В силу своей доброты и порядочности он не мог причинить вреда кому-то другому. Но он был не в силах ослушаться таинственных указаний, и потому кровь, которую он прольет, будет его собственной кровью! Розине и не нужно было других тому доказательств, помимо слез, которые она видела в глазах мужа после того, как он с такой ужасающей ловкостью метал в дверь ножи.
Однако же…
Однако же несчастный становился лунатиком! Он вставал ночью, еще спящий, ходил и действовал, движимый некой таинственной силой. И в эти часы беспамятства, когда душа его спала в пробудившемся теле, на что было способно тело? Выйдя из-под контроля сознания, не могло ли оно совершить преступления, отвечать за которые пришлось бы Стефену?
Присутствие Розины его, похоже, постоянно пугало… Он пытался не спать, когда она была рядом… Но
– Закройте все это, – сказала она Режине. – Тут ничего нет… Все в порядке, спасибо. Закрывайте сейчас же. А мне нужно выйти.
Перед глазами у нее уже стоял Спектрофелес, тащивший Стефена в преисподнюю. Все ее существо кричало: «Ко мне! Помогите!»

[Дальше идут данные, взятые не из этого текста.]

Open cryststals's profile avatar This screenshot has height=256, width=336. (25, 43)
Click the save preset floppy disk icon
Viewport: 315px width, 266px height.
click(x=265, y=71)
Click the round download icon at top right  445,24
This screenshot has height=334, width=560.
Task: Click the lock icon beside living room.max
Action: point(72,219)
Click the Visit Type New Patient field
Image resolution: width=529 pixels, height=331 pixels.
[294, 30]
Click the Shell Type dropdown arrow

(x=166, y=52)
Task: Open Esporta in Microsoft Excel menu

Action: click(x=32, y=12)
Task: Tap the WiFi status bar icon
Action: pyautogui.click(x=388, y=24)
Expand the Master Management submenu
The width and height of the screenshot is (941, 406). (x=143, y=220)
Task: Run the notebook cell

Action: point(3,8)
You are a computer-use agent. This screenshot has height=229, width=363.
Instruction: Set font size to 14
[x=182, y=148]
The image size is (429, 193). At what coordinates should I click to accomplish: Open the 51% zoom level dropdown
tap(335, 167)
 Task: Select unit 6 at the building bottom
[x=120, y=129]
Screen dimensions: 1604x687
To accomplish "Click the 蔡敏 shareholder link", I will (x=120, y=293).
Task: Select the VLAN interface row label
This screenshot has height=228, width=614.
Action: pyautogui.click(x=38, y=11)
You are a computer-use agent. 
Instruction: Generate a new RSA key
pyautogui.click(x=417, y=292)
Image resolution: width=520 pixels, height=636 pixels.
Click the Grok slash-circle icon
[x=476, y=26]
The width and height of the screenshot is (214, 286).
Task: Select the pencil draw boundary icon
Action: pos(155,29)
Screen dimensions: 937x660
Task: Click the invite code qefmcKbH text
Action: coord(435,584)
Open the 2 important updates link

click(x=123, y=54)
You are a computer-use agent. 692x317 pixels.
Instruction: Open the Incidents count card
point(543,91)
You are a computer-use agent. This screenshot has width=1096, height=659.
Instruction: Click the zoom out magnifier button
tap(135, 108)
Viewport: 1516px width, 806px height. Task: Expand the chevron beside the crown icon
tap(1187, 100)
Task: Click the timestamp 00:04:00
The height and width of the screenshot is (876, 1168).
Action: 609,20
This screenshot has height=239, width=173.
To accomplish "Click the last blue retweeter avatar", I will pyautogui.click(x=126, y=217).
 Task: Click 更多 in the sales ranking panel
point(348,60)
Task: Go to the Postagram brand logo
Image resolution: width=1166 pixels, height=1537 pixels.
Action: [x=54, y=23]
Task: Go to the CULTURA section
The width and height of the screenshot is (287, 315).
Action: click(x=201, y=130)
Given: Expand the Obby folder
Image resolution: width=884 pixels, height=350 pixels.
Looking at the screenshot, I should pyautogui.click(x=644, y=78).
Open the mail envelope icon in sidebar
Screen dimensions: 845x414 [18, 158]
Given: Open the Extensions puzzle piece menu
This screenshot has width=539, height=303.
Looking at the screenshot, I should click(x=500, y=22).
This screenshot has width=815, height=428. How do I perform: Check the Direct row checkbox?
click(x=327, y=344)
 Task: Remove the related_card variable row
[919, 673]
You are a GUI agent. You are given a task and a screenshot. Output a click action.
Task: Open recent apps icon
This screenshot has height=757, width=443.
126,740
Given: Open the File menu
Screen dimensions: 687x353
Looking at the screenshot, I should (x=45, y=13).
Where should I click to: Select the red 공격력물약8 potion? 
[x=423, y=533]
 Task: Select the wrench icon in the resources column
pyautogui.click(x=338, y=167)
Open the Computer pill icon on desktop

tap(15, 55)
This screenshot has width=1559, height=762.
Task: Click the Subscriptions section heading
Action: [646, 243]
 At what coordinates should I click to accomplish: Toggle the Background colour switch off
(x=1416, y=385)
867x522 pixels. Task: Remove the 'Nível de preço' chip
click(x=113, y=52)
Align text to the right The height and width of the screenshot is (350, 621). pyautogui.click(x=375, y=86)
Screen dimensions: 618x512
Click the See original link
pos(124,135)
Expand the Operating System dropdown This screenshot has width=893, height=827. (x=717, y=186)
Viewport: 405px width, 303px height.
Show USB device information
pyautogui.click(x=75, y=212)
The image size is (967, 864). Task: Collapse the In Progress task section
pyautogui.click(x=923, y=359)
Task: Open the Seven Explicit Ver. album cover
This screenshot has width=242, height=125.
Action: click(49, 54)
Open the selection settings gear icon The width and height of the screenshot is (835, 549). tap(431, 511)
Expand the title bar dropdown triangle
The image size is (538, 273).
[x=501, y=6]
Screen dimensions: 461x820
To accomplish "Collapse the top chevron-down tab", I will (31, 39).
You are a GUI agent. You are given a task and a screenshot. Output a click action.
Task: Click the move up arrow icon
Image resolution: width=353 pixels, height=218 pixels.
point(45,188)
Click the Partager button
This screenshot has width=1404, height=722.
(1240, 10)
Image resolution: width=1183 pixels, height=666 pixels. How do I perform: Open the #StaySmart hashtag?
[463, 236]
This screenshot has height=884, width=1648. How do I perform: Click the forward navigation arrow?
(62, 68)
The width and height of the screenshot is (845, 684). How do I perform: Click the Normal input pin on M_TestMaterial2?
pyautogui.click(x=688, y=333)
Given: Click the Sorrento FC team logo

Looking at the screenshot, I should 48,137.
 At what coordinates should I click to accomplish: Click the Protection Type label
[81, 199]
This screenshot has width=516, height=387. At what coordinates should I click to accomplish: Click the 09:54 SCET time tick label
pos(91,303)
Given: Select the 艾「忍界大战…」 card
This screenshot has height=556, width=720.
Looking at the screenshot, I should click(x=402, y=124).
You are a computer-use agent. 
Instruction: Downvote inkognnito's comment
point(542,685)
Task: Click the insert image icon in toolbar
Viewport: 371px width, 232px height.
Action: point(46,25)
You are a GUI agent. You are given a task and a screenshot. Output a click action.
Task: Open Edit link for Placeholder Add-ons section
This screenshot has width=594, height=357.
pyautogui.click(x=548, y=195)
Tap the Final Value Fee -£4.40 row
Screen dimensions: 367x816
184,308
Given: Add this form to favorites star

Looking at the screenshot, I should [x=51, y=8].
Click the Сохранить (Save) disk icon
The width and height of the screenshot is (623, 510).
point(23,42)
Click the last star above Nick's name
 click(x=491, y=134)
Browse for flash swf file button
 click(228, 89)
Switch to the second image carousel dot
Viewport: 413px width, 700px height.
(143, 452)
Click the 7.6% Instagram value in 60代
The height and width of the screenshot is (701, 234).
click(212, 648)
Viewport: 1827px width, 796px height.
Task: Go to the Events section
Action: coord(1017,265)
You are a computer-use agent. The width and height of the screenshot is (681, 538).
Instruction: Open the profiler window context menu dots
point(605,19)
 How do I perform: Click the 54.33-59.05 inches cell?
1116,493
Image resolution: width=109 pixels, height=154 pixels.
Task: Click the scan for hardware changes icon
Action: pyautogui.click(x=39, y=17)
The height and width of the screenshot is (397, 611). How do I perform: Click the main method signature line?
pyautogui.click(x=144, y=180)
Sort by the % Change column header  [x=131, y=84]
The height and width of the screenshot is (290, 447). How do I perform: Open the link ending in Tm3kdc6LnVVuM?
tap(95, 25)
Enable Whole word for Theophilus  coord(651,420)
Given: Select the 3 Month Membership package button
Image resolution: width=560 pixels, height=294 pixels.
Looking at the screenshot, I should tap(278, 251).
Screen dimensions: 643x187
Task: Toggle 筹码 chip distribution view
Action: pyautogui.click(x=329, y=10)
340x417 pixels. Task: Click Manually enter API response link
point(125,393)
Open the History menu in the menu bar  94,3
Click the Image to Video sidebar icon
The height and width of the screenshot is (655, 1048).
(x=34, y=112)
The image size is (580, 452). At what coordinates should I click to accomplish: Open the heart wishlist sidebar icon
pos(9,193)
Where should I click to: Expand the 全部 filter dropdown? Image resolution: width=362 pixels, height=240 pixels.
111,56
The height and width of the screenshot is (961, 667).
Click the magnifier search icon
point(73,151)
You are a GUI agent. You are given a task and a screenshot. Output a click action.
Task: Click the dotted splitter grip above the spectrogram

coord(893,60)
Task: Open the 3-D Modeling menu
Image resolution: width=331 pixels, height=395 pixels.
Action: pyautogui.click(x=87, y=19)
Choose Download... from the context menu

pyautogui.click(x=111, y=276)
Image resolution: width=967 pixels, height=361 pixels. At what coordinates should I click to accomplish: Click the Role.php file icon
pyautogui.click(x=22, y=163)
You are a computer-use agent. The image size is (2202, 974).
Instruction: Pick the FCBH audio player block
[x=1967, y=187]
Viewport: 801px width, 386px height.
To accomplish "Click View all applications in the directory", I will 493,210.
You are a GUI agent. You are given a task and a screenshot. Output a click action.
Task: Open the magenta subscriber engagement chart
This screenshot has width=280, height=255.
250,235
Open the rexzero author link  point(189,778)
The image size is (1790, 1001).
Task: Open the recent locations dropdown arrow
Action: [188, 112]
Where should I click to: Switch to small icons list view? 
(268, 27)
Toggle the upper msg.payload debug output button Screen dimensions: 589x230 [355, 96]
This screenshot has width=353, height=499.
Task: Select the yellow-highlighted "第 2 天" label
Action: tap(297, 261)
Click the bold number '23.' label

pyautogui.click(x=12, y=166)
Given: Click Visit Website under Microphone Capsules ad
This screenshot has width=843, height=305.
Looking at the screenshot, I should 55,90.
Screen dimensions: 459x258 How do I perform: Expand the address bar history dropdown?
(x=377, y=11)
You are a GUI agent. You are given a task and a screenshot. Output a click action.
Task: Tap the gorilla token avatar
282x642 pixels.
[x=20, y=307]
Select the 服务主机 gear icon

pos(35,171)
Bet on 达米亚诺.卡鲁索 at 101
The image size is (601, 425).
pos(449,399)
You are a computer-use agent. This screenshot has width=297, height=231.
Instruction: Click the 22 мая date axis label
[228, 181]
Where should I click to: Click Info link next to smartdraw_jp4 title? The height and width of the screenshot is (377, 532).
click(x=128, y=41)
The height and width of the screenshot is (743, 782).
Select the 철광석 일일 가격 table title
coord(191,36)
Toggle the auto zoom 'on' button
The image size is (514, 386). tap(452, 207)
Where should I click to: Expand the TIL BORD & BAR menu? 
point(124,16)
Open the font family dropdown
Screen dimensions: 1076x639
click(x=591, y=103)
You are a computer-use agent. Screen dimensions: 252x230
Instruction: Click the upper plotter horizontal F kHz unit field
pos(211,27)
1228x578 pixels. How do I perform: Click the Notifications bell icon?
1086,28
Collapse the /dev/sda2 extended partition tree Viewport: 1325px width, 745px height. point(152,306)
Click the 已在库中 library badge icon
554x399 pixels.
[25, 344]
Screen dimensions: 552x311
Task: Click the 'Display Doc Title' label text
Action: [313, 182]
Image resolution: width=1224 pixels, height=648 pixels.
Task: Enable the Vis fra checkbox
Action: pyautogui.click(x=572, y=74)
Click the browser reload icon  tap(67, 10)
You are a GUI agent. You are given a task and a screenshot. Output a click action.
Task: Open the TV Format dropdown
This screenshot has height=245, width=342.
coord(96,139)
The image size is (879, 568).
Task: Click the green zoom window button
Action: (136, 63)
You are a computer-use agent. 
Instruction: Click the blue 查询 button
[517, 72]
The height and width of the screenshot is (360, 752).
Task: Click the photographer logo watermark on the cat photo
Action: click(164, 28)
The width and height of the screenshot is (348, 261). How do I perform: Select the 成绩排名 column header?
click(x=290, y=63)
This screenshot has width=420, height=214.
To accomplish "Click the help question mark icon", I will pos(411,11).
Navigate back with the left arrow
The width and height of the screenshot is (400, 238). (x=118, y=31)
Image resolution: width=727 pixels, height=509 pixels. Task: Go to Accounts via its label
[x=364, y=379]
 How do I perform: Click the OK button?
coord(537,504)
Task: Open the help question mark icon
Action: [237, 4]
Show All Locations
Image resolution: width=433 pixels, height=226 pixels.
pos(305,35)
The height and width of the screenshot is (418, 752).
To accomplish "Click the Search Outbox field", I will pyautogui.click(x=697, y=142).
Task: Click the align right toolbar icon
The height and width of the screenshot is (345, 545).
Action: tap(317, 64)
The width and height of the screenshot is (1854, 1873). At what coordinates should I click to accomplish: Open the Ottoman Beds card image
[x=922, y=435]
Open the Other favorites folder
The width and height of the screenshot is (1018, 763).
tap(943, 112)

И в своем горе она решила обратиться к старому советчику – человеку, который любил ее и всегда поддерживал.
Она опрометью сбежала по лестнице.
Две трещины в парадной двери подъезда поведали ей,
К господину де Крошану она постучалась с такой силой, словно за ней гнался сам дьявол.
Старый дворянин, к счастью, был у себя. Он одевался и открыл дверь в пижаме, с бритвой в руке. Правая щека была в пене на вид столь аппетитной, что ее можно было принять за крем.
– Минутку! Извольте сесть, – сказал он, указывая на диван, покрытый медвежьей шкурой. – Вы ведь позволите мне закончить бритье?
Как можно было отказать ему в этом? То была одна из тех нелепых задержек, над которыми не властно ничто, кроме времени. Даже сам Людовик XIV, вероятно, подождал бы[66], пока мсье де Крошан закончит бриться.
Розина, уже едва державшаяся на ногах от усталости, послушно села среди подушек.
Из глубины своей туалетной комнаты шевалье заговорил, стараясь не растягивать губы – явно из опасения оставить порез:
– Я уже одевался, чтобы пойти к вам… поговорить с вами о нашем вчерашнем сеансе…
– Молчите, – сказала ему Розина, – а то порежетесь.
Она смотрела на Оскара, манекена, стоявшего у двери и по-прежнему облаченного в белый костюм. Она понимала уловку спирита, но, несмотря на всю свою рассудительность, была так возбуждена, что отвела глаза: симулякр больше, чем когда-либо, походил на демона Стефена.
И тут она случайно взглянула на картину, стоявшую слева от нее, на подставке, в углу мастерской.
Это был портрет некоего раджи в роскошном наряде. Но вместе с тем это был и неоспоримый портрет Спектрофелеса, с его мефистофелевской ухмылкой, перстнями с аметистами и изумрудно-зелеными глазами, словно гипнотизировавшими Розину…
На сей раз молодая женщина отреагировала и, вся дрожа от беспокойного любопытства, подошла к портрету, чтобы бесстрашно посмотреть изображенному на нем типу прямо в лицо.
О чудо! Человек, сверлящий ее взглядом, по-прежнему был Спектрофелесом, но уже не раджой! Раджу сменил в раме джентльмен восточной наружности. Его элегантный костюм был безупречно-белым. Принимая вызов своей противницы, портрет-гипнотизер только что отбросил свое роскошное облачение и предстал под уже хорошо знакомой личиной. Перед Розиной был монжеронский призрак!
Все новые и новые переживания, острая боль в пораненной руке, постоянная тревога, необычное место, этот скелет, этот манекен, этот призрак… Какая бы женщина все это выдержала?